I have been thinking a lot about patience. I have written about patience before on this blog, but as I grow and change new thoughts come to me.
And what I really want to tell you today, my friends, is that the only way to increase your patience is to take your IMPATIENCE and replace it with LOVE.
Love for your children.
Love in knowing that maturity comes slowly.
Love in having a soft and gentle answer to what a child does that is immature.
Love in knowing when a child does need to be pushed a bit in order to move forward.
Love in being able to freeze time, in a sense, whilst the children are all screaming at once, and to still see the tenderness in that scene. To really see those needs that have to be met, but knowing there is time present to do that.

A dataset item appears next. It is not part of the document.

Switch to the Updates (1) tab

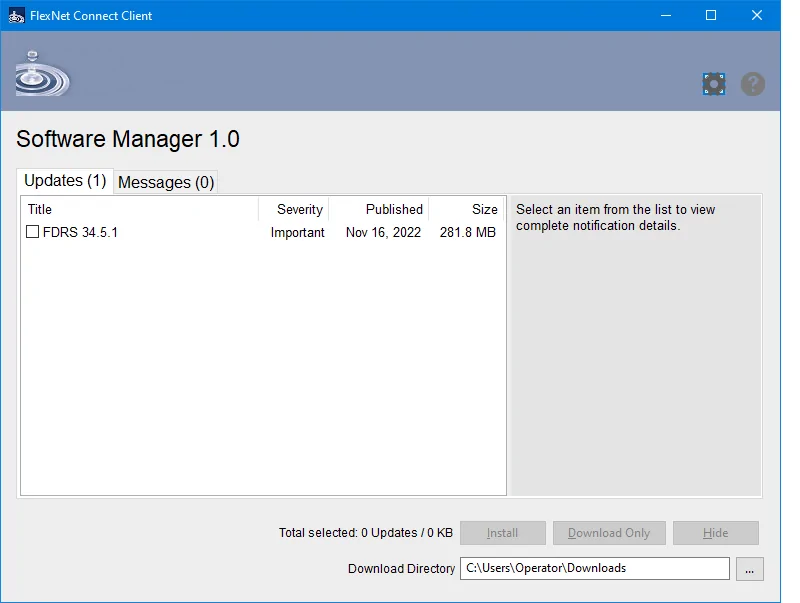[x=65, y=181]
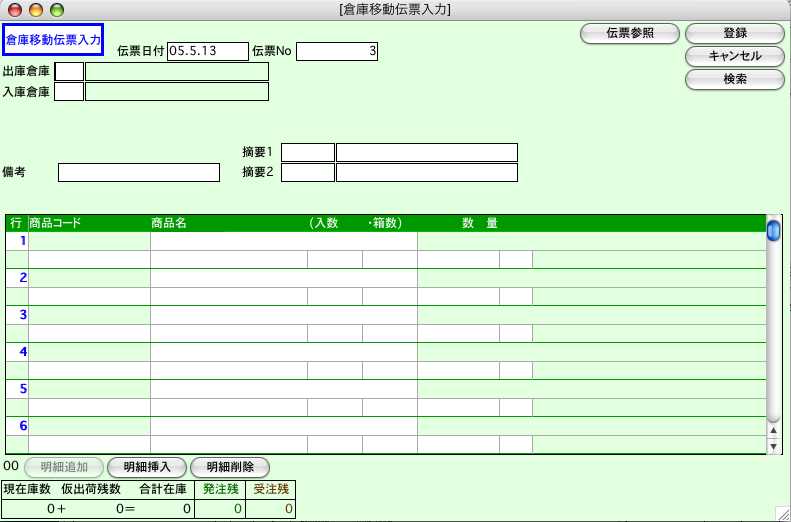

For one cannot be in a hurry in parenting. It solves nothing to jump to snap decisions, snap judgments, snap action. I have a dear friend who related to me one day that every time she was trying to get all her children out of the door, inevitably all of them would fall apart and all of them would all be talking, screaming or crying louder and louder to get her attention. Who should she listen to? Take turns, listen to “he said, she said”, pay attention to the youngest, the most urgent? I suppose any of the courses could be reasonable as we step in and try to fight and wade through all of this…but perhaps there is another way to look at it all.

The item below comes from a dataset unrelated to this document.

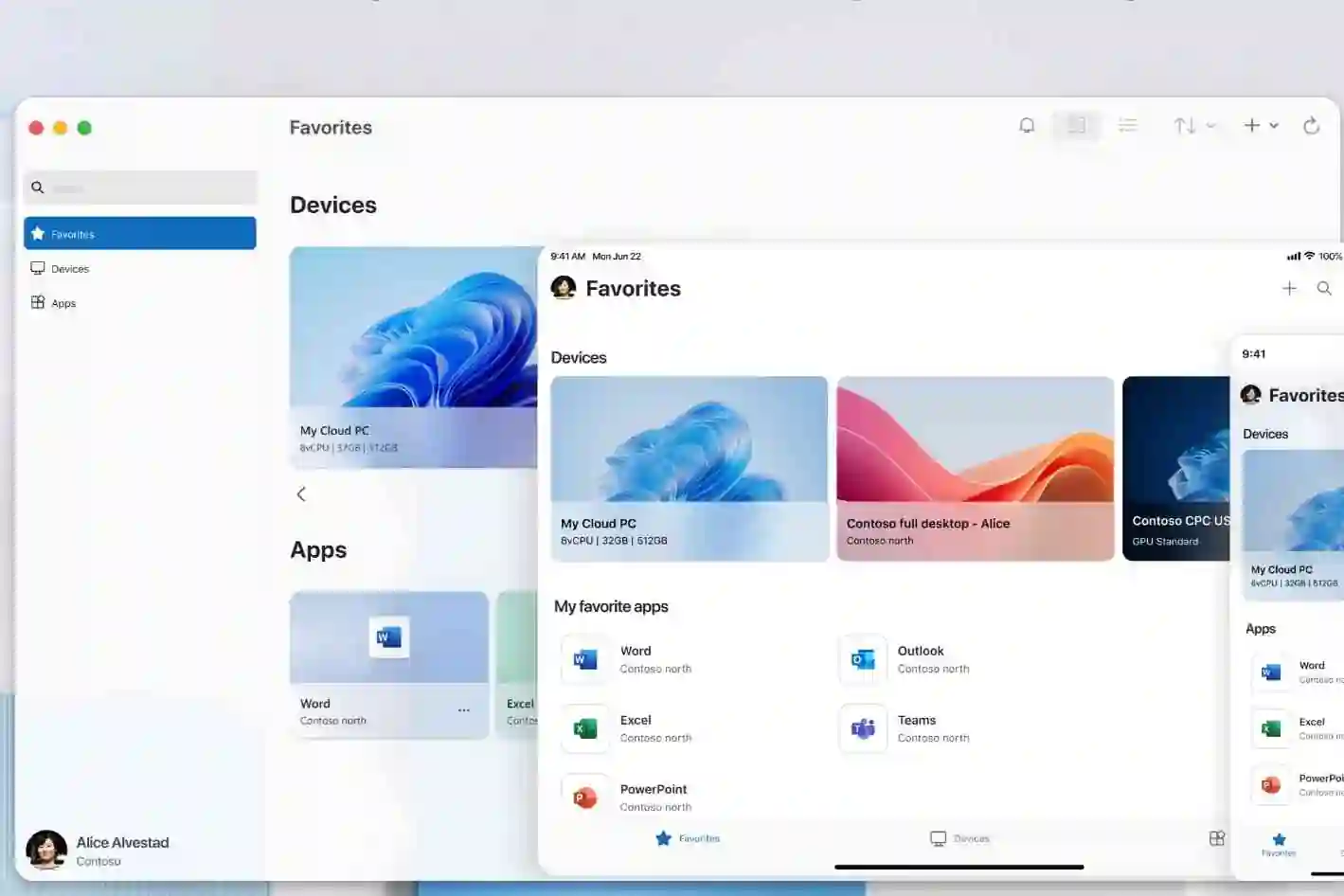Tap the plus icon in iPad header

pyautogui.click(x=1289, y=288)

And that is this: replace the frustration you are feeling with love; and keep your eye on the original intent. If it is time to go, then we get in the car and hash this out later. If it is time to eat, then we are eating and we can talk about all this in a bit. Guide your children toward the immediate need or goal, whether this is that it is time to go, time to eat, etc. Deal with the causes of falling apart as a separate issue once everyone calms down, and solve the problems. Maybe the cause of everyone falling apart was no one could find their shoes; therefore the shoes need to be in a central place so everyone can find them. Maybe there is a need for a bathroom break for everyone fifteen minutes before dinner. But these solutions will come after the immediate goal is met. Craft your life.
Slow, steady, warm and loving, These are the mantras of parenting. It can be hard to do this alone as we are just human; this is when your developed spiritual path will envelop your weaknesses, your frailness, your challenges and human-ness. Prayer avails much.
P is for Patience, but L is for Love.